G3: Genes|Genomes|Genetics | 2019
Positive Selection and Functional Divergence at Meiosis Genes That Mediate Crossing Over Across the Drosophila Phylogeny
Meiotic crossing over ensures proper segregation of homologous chromosomes and generates genotypic diversity. Despite these functions, little is known about the genetic factors and population genetic forces involved in the evolution of recombination rate differences among species. The dicistronic meiosis gene, mei-217/mei-218, mediates most of the species differences in crossover rate and patterning during female meiosis between the closely related fruitfly species, Drosophila melanogaster and D. mauritiana. The MEI-218 protein is one of several meiosis-specific mini-chromosome maintenance (mei-MCM) proteins that form a multi-protein complex essential to crossover formation, whereas the BLM helicase acts as an anti-crossover protein. Here we study the molecular evolution of five genes— mei-218, the other three known members of the mei-MCM complex, and Blm— over the phylogenies of three Drosophila species groups— melanogaster, obscura, and virilis.
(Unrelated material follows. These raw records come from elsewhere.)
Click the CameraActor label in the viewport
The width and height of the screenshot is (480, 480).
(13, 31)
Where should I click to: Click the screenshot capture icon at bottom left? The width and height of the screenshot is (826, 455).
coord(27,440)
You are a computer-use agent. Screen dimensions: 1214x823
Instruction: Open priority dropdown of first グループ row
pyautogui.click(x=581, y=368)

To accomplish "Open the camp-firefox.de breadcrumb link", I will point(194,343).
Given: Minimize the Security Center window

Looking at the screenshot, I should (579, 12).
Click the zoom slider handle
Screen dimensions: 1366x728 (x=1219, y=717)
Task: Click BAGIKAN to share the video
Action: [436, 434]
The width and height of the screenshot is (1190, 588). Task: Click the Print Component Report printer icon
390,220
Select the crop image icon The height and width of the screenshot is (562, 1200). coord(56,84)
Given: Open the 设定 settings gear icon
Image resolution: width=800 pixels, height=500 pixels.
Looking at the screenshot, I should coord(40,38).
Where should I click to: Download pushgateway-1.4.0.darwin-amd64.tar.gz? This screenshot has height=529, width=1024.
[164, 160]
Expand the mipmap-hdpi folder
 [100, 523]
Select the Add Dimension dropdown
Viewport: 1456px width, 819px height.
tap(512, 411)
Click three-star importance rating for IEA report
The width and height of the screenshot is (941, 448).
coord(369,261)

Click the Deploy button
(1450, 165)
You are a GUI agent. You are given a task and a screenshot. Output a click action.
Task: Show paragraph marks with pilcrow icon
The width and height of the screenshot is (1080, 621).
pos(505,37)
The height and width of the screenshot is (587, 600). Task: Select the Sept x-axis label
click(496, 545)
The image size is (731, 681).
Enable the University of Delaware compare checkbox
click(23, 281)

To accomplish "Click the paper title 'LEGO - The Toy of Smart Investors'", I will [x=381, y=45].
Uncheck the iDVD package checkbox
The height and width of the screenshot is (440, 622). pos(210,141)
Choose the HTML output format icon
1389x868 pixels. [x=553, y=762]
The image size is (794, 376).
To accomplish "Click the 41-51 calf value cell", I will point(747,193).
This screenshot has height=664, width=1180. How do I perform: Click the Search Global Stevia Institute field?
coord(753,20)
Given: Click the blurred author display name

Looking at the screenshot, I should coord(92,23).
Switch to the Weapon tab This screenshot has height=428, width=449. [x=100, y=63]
We then use transgenic assays in D. melanogaster to test if molecular evolution at mei-218 has functional consequences for crossing over using alleles from the distantly related species D. pseudoobscura and D. virilis. Our molecular evolutionary analyses reveal recurrent positive selection at two mei-MCM genes. Our transgenic assays show that sequence divergence among mei-218 alleles from D. melanogaster, D. pseudoobscura, and D. virilis has functional consequences for crossing over. In a D. melanogaster genetic background, the D. pseudoobscura mei-218 allele nearly rescues wildtype crossover rates but alters crossover patterning, whereas the D. virilis mei-218 allele conversely rescues wildtype crossover patterning but not crossover rates. These experiments demonstrate functional divergence at mei-218 and suggest that crossover rate and patterning are separable functions.